Jackson is taking his students through a skit they wrote called “homies on the phone’’ as part of a pilot program in the Los Angeles Unified School District designed to teach African-American students standard English as a second language. The program is being implemented in 24 elementary schools where African-Americans make up at least half of the school’s enrollment.

The skit setting: three boys lounging at home on the phone with each other deciding if they want to go to the Raiders’ football game.

Gregg: “Me an’ Marcus talkin’ ‘bout goin’ to the Raiders game. You down?’'

Lamar: “Yeah. When you comin’ to get me?’'

Gregg: “Well, Marcus gone call Ticket Masters and get tickets now, so dey be on will call. Then we be dere in about 40 minutes.’'

Marcus then calls Ticket Master and says: “Yes, I would like to order three tickets to the Raiders game this afternoon. And I’d like to charge the cost to my American Express card. ...’'

“Why do we need to speak mainstream American English?’' Jackson asks after the students have read their parts.

“You might have a better chance of doing what you do.’'

“So they can understand you better.’'

The ‘Cash Language’

The nation’s second-largest school system, enrolling more than 630,000 students, has tackled the exquisitely sensitive issue of language use in school. The subject goes beyond questions of grammar and syntax into issues of race, class, cultural identity, and teachers’ attitudes and expectations.

While the Los Angeles program’s tenets may seem radical to some, it is one of few efforts in the country that explicitly confront the issue as a possible means of boosting the academic achievement of black students, particularly those who live in segregated, and often linguistically isolated, neighborhoods.

Spurred by pressure from African-American parents who wanted their children to get a piece of the district’s growing bilingual-education pie and by a 1989 report that called for a language-development plan for students not covered by the district’s bilingual master plan, the “language-development program for African-American students’’ was born in 1990.

It is now in its second year of implementation under the district’s division of bilingual instruction and language acquisition and has a $1.8 million annual budget. The program does not receive federal bilingual-education funds.

Although the district has no data on whether the program is helping raise students’ grades or reading-test scores, a wealth of anecdotal evidence from teachers and students suggests that the program strategies are making some inroads.

The tenor of the debate over “black English’'--now termed “African-American vernacular English,’' “African-American language,’' or “ebonics’'--has changed since the 1970’s, when some linguists and educators rejected the teaching of standard English as a form of cultural oppression.

Today, there is more general acceptance of standard English as the “cash language’'--the one students must acquire to gain access to higher education and the job market.

Given that awareness, many educators are concerned that some African-American students are not mastering standard English, oral or written. One such educator is Willie Hamilton, the principal of Webster Academy, a public elementary school in Oakland, Calif., whose enrollment is 80 percent black.

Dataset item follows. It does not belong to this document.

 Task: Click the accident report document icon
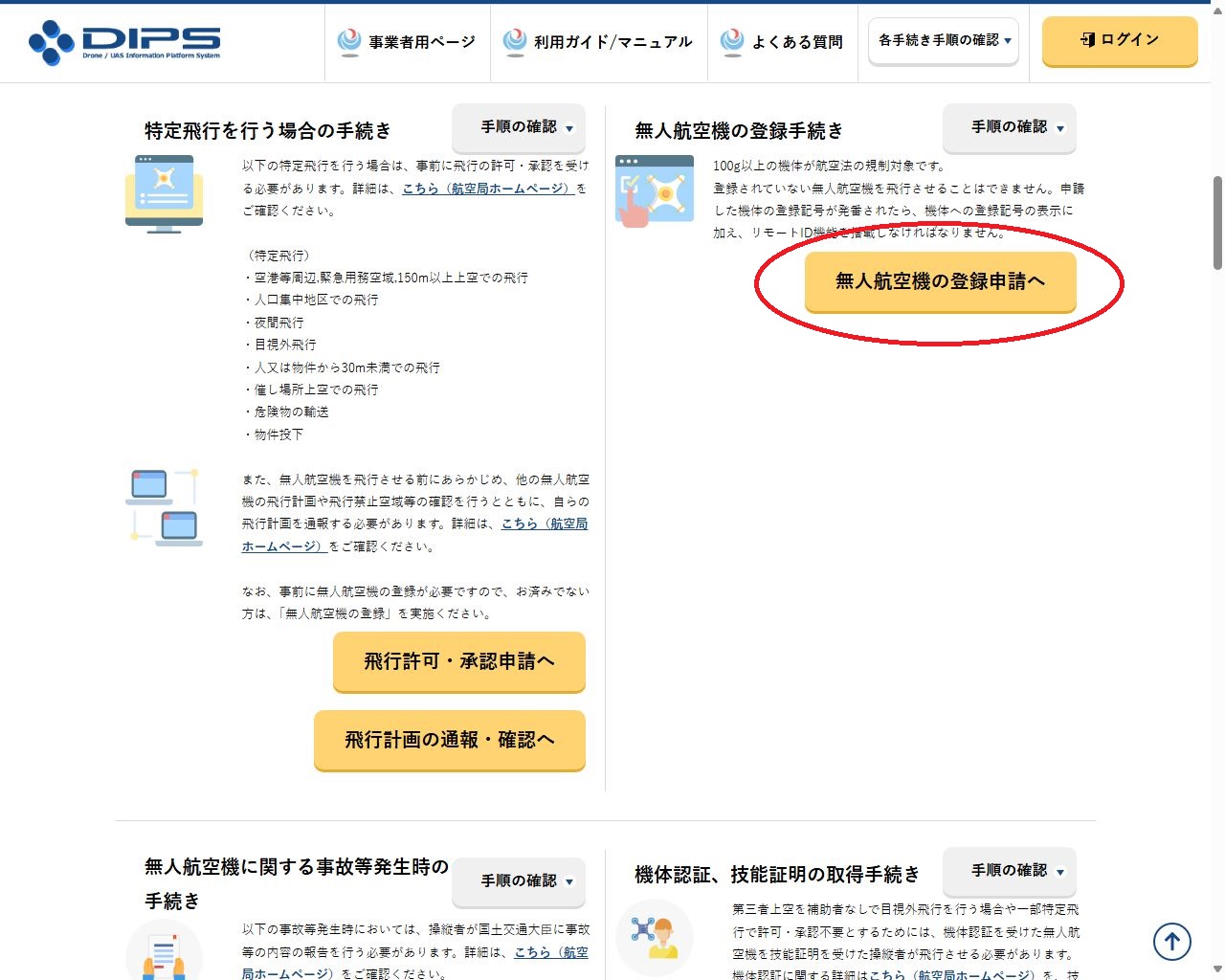point(164,954)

Hamilton recently gave 62 black students in his school a state-approved language-proficiency test normally used to determine eligibility for bilingual-education or English-as-a-second-language classes. The results: Only four tested as fully English proficient. A total of 26 were deemed non-English-speaking.

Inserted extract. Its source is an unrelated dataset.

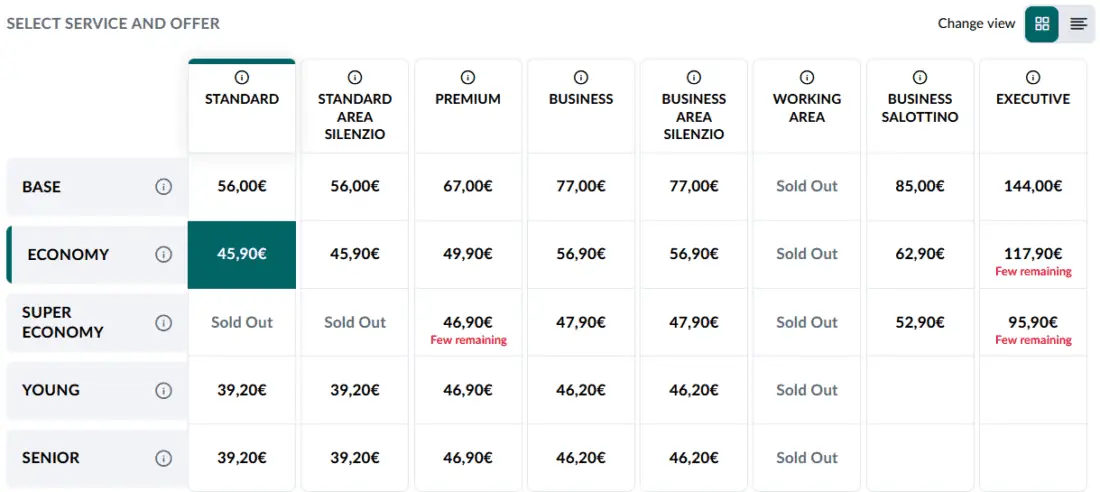
Task: Choose Senior Business fare 46,20€
Action: point(581,458)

And while many teachers and administrators say that the current system--a standard language-arts curriculum--is not working for many of these students, there is almost no agreement on what should take its place or be added to it.

Meanwhile, most teachers are left alone in their own classrooms to grapple with how to handle the language that as many as 80 percent of African-American students speak at home.

Creating a Bridge

Noma LeMoine, the director of the language-development program for African-American students, moved with her family from Austin, Tex., to Los Angeles when she was entering 7th grade. She had attended largely segregated schools in Texas, where she spoke what she calls African-American language, though she had “some facility’’ in standard English.

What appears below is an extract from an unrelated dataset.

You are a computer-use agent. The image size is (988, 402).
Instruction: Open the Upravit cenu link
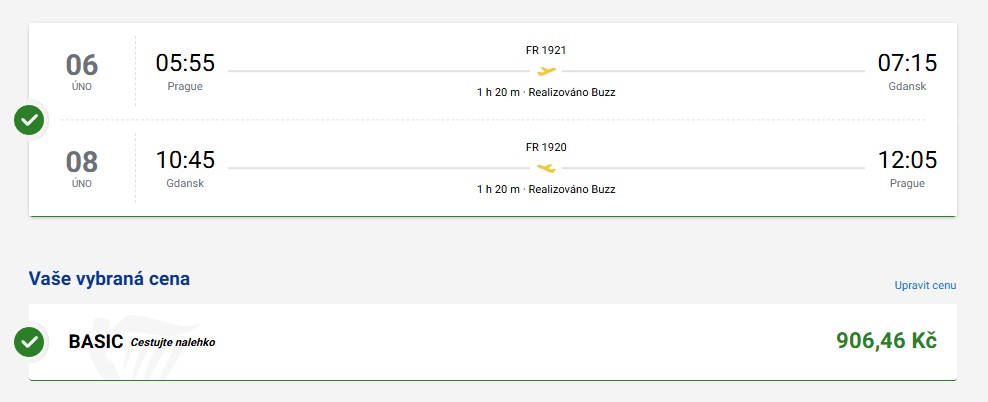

She showed up at her new school without a transcript because her family’s move had been sudden. The counselors at the front desk asked her what courses she had taken in Texas. She started explaining in her “best African-American language’': “Algebra one, Spanish one. ...’' But she never got beyond that. Hearing her pronunciation, the counselor looked at some of the other adults there and signed her up for remedial courses.

In college, her papers came back strewn with red marks because she used the language she grew up speaking. As an adjunct professor, she shuddered when she heard her colleagues speculating about how “those minority kids’’ ever got into the university, since they couldn’t write.

“The language issue became one of the biggest in my school experience,’' she recalls. “Nobody explained to me why what I was doing was wrong, just that it was wrong. Those experiences left their mark on me.’'

The Los Angeles program has sent nearly 1,000 teachers and 600 paraprofessionals--mostly non-African-American--through various seminars, courses, workshops, and conferences on language and cultural issues.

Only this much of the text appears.